Today, in timely festivity, the Office of Cooking Experiments presents its very first Christmas edition. Christmas is, of course, a beautiful, spiritual season that is easily ruined by stress, and it is our hope to reduce the stress that you, the amateur holiday cook, so naturally feel. At Christmas, you are expected to cook for numbers and at a culinary level beyond your comfort zone and possibly beyond your capability. With the cookies you bake, the eggnog you whip up, and the many side-dishes you concoct, you contribute to the joy of the season and the cherished holiday memories of your loved ones, many of whom are no help at all. So you are naturally, as we say, stressed.
The Office of Cooking Experiments understands! The Office of Cooking Experiments has been there! Once it almost cut its own cable line because it observed that the world is divided between those who cook on holidays and those who watch football, and no cable, no football! But it did not, because it remembered it would then have to call the cableperson and perhaps answer awkward questions. The Office of Cooking Experiments further reflected that Christmas is, after all, a time of warmth and charity, and of all the faces that charity wears, cooking is not always the least.

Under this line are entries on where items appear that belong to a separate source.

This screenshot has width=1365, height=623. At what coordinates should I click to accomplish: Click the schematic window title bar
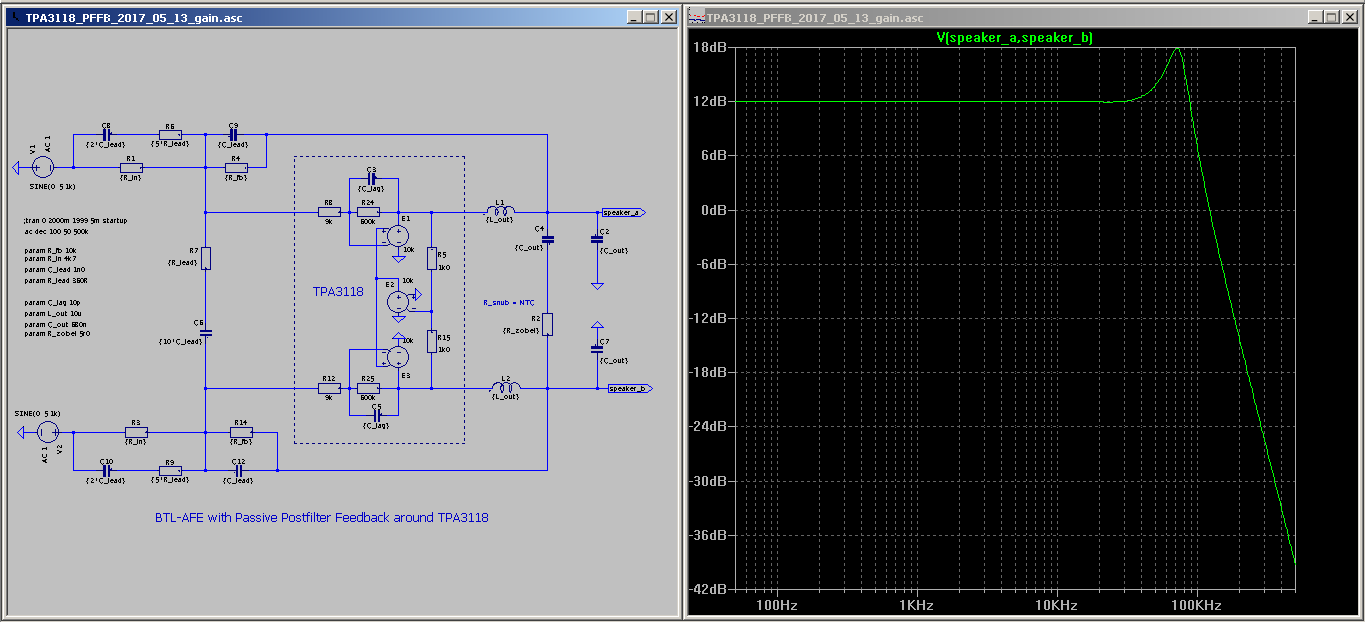300,18
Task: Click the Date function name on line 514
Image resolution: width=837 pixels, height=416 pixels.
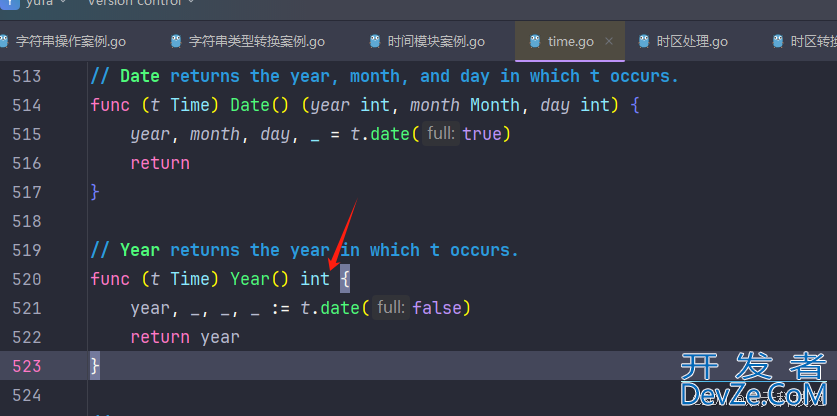Action: pyautogui.click(x=249, y=105)
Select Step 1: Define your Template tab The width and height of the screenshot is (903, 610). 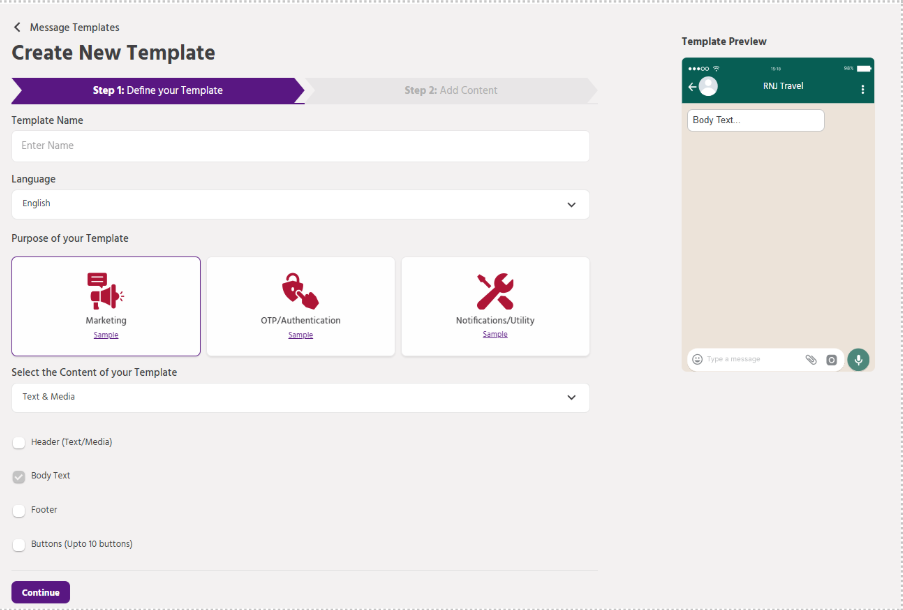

The Office of Cooking Experiments also resolved to reduce its stress and not-totally-necessary work. Now it shares its well-learned tips with you, the amateur holiday cook, in cautious optimism that they will help you to enjoy a merrier Christmas.

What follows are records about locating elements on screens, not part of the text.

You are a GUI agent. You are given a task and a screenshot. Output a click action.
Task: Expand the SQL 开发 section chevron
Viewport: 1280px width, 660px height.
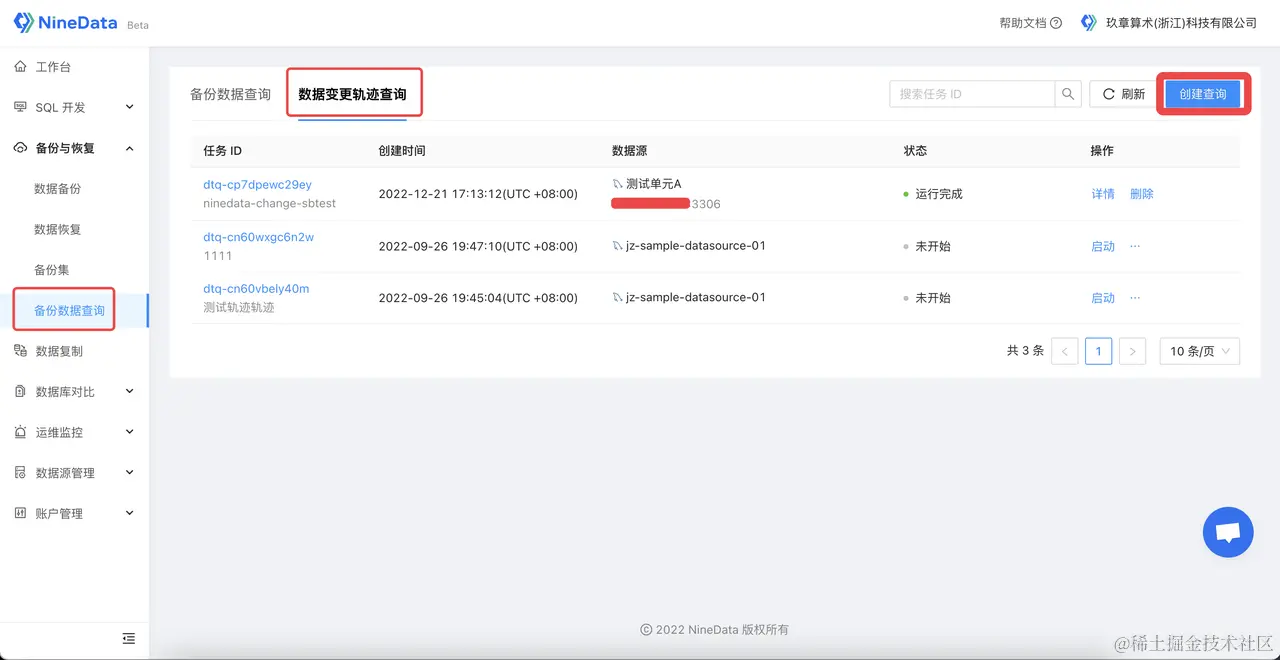pos(129,107)
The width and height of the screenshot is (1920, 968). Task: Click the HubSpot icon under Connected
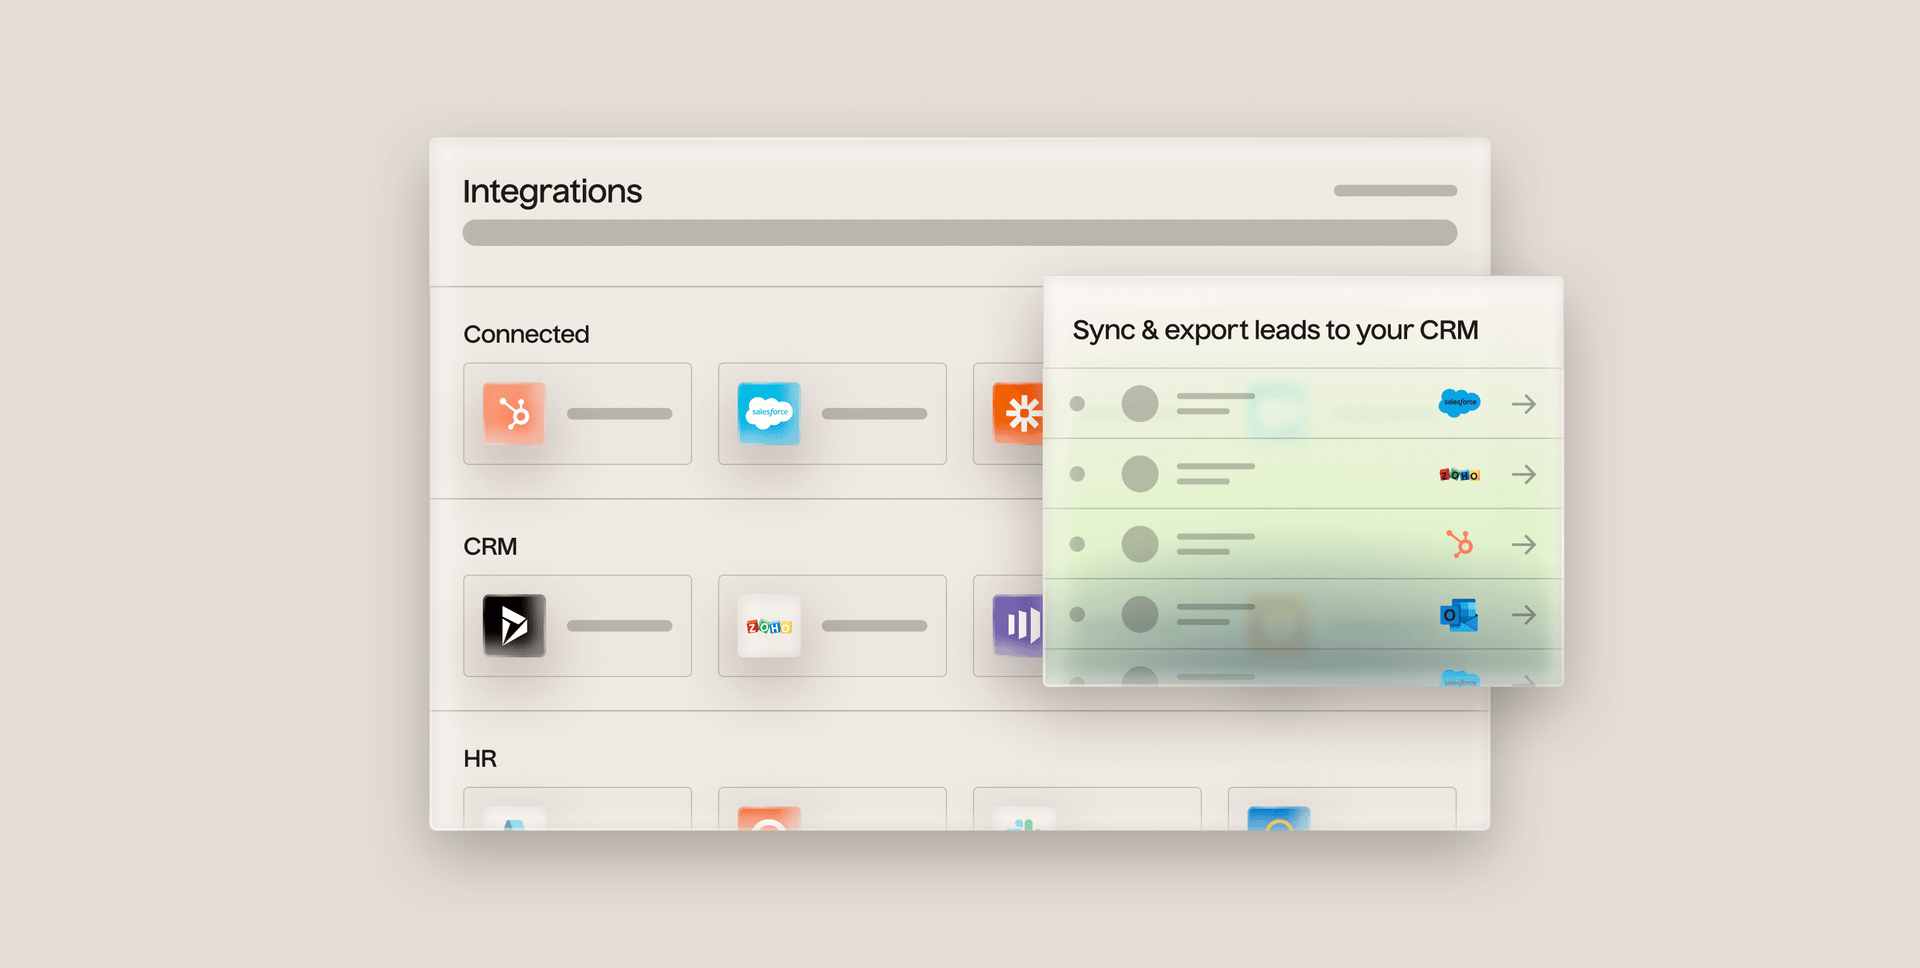pyautogui.click(x=514, y=413)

Nine types of Christmas cookies are not necessary. Reflect for a moment: What cookies are people digging up from the bottom of your festive Christmas-themed tins a week after New Year’s? Don’t make those anymore.
Use crockpots. At the Office of Cooking Experiments, “Use crockpots” is our mantra; it would even be our motto, if our current one were not so absolutely superlative (“We make mistakes so you don’t have to”). It is ideal that, at Christmas dinner, there be dishes of unusual number and complexity and that they all be done at more or less the same time. Amateur cook, crockpots are your end run around this; things cooked in crockpots can be done hours apart and served, hot, at the same time with minimal burning.
Count the number of burners on your stove and add the oven. This is the upper limit of dishes to make for Christmas dinner, even if you use crockpots.
Measure the spices carefully. We mean this literally – many dishes are sadly sensitive to generous amounts of, say, cumin or red pepper – but also figuratively. In Yuletide recipes, you are liable to come across spices that you do not use the rest of the year and have never even seen in your local grocery store, though granted you were not looking. Measure the likely contribution of these spices to your Christmas joy and decide whether they are worth an excursion to the store. We recommend cloves but not fennel. We cannot even define cardamon.
NOTE: When the recipe calls for “grated lemon zest”, it is merely joking. Have a hearty laugh and break out the lemon juice.
There are many, many different ways to decorate a Christmas cookie. Some people regard sprinkles as a necessity, others as a superfluity. Some people prefer the dunk-and-done method, others view frosted Christmas cookies as works of art as elaborate as the Sistine Chapel, only not as permanent.
Which method is best? Whatever method is not yours. Trust us, and let everyone, including four-year-olds, frost as many cookies as they want in whatever way they want.
Yes, amateur holiday cook, there are many ways to reduce your stress during the Christmas season, and one of them is to get other people to do cookery for you. It makes them feel useful. It is a gift. ‘Tis the season.